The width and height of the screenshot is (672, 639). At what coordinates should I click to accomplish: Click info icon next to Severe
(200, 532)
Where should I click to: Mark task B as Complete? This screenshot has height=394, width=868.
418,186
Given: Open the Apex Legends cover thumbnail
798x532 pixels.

━━━━━━━━━━

- What to produce
Retype the material in full, keeping each line exactly as it is.

- Final answer
The width and height of the screenshot is (672, 639). At what coordinates should I click to accomplish: Click info icon next to Severe
(200, 532)
Where should I click to: Mark task B as Complete? This screenshot has height=394, width=868.
418,186
Given: Open the Apex Legends cover thumbnail
798x532 pixels.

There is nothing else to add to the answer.